A **set** is a *sequential* abstract data type where following rules have to be obeyed:

- any entry must be unique

Although, as a abstract data type, set comes with no implementation, it requires from data structures that implement it to provide support for a minimal set of operations:

Operation |
Arguments |
Returns |
Description |

add | VALUE | void | Adds value to set. |

clear | void | Clears set of all values. | |

contains | VALUE | bool | Checks if value exists in set. |

find | VALUE | VALUE | Finds and returns value in set. |

remove | VALUE | void | Removes element by value. |

isEmpty | bool | Checks if set is empty | |

size | ULONG | Gets set size |

Most common implementations of set are:

- Hash Table
- Strengths:
- By far the fastest in insertion/lookup/deletion of entries: because hash table only needs to compute a hash of entry and look up in bucket (List at position @ List) that corresponds to hash to add/delete/retrieve that entry.

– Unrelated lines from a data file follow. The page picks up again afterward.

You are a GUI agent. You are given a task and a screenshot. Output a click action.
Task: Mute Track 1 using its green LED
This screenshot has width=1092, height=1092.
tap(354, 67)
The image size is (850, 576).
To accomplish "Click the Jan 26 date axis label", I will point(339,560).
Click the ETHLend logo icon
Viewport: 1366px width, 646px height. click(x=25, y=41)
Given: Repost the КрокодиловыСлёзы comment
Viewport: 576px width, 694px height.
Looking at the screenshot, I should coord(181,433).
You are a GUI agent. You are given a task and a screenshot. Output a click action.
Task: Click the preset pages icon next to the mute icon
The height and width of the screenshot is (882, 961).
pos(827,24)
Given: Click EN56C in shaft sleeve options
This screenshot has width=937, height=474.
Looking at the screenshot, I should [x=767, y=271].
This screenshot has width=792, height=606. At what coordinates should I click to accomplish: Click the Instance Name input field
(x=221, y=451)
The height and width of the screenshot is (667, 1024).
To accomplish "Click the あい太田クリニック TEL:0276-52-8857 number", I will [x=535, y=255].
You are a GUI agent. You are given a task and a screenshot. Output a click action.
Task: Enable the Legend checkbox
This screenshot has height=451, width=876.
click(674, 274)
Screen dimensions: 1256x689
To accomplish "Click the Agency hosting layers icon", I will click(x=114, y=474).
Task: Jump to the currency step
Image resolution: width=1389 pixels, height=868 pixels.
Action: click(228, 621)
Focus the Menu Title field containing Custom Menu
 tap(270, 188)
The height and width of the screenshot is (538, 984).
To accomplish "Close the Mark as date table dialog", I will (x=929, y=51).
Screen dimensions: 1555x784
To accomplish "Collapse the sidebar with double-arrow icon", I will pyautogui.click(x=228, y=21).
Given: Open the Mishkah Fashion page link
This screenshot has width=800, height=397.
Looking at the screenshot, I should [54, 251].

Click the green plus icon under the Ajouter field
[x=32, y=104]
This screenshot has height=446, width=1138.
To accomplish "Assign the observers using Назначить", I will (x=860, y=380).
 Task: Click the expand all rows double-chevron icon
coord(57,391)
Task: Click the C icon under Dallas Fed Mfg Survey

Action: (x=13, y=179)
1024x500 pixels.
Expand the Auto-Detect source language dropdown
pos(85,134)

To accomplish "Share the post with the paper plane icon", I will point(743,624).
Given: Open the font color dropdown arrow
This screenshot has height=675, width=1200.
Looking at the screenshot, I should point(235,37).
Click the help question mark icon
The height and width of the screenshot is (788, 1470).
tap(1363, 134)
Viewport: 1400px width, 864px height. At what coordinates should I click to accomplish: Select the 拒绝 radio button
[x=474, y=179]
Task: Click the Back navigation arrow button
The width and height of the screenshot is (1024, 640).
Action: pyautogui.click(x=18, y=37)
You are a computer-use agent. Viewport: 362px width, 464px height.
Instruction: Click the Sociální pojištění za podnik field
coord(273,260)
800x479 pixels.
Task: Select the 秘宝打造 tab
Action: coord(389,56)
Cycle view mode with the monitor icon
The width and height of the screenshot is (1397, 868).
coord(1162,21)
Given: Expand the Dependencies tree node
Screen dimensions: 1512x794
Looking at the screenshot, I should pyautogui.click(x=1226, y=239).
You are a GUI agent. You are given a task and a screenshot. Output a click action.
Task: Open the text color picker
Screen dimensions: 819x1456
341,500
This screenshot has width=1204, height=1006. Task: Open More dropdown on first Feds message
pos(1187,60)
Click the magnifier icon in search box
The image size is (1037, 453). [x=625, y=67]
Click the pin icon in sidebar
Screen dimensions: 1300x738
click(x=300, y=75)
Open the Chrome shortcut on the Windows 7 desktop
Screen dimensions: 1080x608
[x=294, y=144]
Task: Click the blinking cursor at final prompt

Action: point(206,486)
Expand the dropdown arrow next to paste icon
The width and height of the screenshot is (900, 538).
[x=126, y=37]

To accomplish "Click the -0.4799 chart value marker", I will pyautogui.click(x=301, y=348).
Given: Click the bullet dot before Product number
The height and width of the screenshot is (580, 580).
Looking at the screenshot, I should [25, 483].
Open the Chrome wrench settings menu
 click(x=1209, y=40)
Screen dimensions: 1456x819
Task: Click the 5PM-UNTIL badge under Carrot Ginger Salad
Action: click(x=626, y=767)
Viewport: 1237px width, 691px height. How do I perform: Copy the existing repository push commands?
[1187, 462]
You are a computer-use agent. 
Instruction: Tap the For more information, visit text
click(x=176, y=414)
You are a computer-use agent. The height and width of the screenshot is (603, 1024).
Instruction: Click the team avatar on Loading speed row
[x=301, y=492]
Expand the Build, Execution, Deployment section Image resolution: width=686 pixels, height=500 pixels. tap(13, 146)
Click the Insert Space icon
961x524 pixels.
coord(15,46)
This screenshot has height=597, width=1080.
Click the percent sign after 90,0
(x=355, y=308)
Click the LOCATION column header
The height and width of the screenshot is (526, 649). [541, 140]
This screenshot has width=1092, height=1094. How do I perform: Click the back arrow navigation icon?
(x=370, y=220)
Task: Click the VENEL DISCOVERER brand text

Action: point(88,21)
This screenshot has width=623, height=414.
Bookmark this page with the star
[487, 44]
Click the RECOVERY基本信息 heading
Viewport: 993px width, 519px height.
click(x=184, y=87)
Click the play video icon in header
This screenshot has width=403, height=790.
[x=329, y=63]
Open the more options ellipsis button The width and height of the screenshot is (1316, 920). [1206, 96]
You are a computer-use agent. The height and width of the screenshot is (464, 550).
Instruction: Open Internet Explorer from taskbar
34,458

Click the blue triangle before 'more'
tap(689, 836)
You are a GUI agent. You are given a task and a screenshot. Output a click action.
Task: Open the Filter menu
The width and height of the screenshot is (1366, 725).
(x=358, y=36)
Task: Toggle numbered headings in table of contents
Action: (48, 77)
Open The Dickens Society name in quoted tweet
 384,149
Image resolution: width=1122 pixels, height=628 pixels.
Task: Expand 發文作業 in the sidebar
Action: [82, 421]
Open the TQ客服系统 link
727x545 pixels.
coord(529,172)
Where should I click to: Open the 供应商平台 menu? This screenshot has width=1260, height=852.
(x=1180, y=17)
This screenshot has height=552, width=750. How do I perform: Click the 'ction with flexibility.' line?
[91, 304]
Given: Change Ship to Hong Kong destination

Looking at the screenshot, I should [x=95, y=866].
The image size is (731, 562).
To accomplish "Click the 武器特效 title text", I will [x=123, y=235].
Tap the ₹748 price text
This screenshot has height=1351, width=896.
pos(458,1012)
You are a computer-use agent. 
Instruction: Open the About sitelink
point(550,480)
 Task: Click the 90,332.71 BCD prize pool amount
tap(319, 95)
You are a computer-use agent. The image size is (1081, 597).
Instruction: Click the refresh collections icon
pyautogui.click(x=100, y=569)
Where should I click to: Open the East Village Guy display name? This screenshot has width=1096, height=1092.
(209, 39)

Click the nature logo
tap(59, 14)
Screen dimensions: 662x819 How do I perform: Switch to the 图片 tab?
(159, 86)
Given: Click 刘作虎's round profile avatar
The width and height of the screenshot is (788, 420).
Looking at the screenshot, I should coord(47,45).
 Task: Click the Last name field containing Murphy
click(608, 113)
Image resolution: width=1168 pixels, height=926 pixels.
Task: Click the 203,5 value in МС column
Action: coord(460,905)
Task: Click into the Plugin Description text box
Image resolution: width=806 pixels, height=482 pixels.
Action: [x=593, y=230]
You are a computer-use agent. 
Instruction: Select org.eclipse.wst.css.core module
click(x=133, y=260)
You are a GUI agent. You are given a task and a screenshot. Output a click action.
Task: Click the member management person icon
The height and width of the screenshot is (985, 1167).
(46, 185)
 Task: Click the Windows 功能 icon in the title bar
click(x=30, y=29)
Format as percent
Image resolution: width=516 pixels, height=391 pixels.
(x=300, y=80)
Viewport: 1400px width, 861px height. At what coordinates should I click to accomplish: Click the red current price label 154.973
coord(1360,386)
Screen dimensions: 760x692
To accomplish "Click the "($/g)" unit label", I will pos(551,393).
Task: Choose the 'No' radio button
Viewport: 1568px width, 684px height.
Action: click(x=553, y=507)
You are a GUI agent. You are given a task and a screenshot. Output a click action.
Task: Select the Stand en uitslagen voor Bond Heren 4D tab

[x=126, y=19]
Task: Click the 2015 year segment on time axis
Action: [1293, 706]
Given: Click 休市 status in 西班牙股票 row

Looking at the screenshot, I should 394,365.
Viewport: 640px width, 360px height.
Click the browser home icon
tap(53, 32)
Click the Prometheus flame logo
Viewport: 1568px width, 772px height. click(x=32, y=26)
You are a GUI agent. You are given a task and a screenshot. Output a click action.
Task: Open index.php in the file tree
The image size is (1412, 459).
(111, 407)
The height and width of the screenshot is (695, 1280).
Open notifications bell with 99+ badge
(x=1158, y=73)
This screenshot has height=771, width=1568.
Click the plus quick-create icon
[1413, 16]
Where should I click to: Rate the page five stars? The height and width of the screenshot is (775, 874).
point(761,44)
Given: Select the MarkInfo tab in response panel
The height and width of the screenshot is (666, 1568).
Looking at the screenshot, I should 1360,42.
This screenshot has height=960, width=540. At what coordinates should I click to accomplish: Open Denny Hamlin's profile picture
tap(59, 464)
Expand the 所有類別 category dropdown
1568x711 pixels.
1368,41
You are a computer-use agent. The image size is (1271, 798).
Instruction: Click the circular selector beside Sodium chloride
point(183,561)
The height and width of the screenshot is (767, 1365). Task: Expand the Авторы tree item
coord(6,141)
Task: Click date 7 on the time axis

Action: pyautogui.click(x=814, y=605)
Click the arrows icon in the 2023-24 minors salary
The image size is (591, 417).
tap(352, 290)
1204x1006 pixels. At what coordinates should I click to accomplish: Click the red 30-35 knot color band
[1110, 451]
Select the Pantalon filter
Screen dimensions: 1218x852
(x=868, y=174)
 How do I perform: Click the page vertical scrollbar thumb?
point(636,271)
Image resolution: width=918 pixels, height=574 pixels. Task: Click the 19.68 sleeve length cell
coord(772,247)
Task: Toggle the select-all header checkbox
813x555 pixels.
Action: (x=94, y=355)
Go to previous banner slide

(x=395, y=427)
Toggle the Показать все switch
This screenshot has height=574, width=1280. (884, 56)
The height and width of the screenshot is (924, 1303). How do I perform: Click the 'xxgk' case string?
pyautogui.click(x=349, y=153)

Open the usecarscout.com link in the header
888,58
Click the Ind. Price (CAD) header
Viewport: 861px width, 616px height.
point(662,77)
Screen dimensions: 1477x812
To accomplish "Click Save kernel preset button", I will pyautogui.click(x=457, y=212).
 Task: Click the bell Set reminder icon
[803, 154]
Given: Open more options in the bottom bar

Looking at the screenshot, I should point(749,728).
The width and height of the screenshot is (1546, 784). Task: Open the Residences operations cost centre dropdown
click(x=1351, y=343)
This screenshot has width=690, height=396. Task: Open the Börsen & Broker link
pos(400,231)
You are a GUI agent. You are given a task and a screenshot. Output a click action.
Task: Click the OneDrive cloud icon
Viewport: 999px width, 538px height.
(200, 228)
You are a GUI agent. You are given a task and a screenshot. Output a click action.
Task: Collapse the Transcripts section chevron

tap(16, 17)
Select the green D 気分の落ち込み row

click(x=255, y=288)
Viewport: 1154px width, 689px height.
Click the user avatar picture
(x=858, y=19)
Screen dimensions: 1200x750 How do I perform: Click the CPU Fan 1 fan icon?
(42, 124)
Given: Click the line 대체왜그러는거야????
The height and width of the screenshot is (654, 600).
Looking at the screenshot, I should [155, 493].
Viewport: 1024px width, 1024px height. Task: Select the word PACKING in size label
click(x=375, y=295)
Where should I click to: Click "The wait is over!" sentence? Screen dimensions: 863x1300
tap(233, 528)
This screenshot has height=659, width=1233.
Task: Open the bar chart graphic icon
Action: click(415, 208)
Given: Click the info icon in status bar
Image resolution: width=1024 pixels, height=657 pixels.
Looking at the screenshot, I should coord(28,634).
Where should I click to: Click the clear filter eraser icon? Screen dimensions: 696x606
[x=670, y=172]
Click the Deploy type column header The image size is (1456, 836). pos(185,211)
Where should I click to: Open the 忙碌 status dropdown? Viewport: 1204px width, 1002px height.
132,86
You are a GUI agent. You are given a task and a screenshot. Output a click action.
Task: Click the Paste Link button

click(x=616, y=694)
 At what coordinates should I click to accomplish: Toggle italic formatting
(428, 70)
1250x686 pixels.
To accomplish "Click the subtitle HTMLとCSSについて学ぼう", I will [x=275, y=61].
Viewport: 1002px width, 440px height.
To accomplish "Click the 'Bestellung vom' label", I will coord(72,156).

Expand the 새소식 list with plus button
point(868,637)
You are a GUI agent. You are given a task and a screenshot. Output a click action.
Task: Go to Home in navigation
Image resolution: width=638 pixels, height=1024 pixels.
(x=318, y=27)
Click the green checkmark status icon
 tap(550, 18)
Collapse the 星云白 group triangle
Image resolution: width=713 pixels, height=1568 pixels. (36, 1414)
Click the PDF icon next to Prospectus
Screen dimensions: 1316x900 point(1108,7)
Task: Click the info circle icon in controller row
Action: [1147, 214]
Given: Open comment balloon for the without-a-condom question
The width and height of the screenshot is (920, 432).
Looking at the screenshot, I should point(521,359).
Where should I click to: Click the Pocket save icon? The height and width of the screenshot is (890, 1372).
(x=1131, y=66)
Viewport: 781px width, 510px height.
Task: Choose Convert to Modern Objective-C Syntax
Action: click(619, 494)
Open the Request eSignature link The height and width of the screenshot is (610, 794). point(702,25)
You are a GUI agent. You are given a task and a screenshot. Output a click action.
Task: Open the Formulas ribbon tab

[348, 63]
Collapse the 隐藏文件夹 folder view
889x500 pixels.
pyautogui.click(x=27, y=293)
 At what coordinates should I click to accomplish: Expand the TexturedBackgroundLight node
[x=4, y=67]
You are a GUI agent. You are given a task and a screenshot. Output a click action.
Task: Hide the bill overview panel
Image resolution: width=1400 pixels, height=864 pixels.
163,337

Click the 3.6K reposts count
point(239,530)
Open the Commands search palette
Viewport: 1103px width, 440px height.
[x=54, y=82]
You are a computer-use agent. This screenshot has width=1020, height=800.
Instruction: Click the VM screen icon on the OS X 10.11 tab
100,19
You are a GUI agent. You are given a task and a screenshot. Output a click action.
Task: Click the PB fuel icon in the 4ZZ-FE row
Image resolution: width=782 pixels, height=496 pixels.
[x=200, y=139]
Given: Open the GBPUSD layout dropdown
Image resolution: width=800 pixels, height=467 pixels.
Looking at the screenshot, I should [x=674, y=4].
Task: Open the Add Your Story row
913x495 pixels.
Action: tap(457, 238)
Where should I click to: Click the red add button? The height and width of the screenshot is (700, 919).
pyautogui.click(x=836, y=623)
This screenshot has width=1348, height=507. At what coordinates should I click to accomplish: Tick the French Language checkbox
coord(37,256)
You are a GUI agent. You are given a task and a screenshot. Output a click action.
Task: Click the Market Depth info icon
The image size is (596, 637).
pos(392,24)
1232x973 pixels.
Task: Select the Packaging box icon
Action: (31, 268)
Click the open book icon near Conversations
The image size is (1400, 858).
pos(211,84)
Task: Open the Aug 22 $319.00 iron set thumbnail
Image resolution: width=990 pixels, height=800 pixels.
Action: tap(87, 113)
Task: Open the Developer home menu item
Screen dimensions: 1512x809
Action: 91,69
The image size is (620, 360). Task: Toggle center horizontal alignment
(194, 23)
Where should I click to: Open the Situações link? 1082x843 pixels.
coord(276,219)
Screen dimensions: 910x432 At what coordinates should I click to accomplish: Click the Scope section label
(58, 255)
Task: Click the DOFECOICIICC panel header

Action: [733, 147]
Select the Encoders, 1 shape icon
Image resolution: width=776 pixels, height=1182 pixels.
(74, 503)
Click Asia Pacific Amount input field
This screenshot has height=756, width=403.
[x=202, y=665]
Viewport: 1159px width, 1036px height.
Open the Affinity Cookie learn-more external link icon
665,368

Because bucket ideally contains one entry only, this operation is considered to occur in constant O(1) time.
- By far the smallest in memory consumption: only a List of List.

- Weaknesses:
- Unpredictable iteration, which makes it hard to test.
- It depends on:
- a fast hash function that guarantees even distribution throughout buckets, so that the List inside ideally contains only one entry.
- a reliable comparator function that guarantees there won't be duplicates (which would violate above-mentioned set principles)

- Strengths:
- Linked Hash Table
- Strengths:
- Almost as fast, just a bit slower (5-10%) than Hash Table on insertion/lookup/deletion of entries: because it needs to maintain the doubly linked list that preserves insertion order as well.
- Predictable iteration, which makes testing easy

- Weaknesses:
- Greater memory consumption (33%) than Hash Table, because it needs to store the doubly linked list that maintains insertion order.
- Same dependency on a good hash/comparator function.

- Strengths:
- Red Black Tree
- Strengths:
- Stays ordered.
- Predictable iteration, which makes testing easy

- Weaknesses:
- Much slower (6-7 times) than Hash Table in insertion/deletion of entries: because the red black tree always has to rebalance itself, which is a VERY costly operation that may involve the whole data set.
- Greater memory consumption (33%) than Hash Table, because the struct that wraps each value requires more information.
- Depends on a reliable comparator function.

- Strengths:

This time complexity table using Big O Notation shows advantages and disadvantages of each data structure chosen for each set operation:

Operation |
Hash Table | Linked Hash Table | Red Black Tree |

add | O(1) | O(1) | O(log(N)) |

clear | O(N) | O(N) | O(N) |

contains | O(1) | O(1) | O(log(N)) |

find | O(1) | O(1) | O(log(N)) |

remove | O(1) | O(1) | O(log(N)) |

isEmpty | O(1) | O(1) | O(1) |

size | O(1) | O(1) | O(1) |

**Conclusion**: Hash Table, with its speed/memory efficiency advantages, should be solution of choice unless one specifically desires structure to be predictably iterated or self-ordered!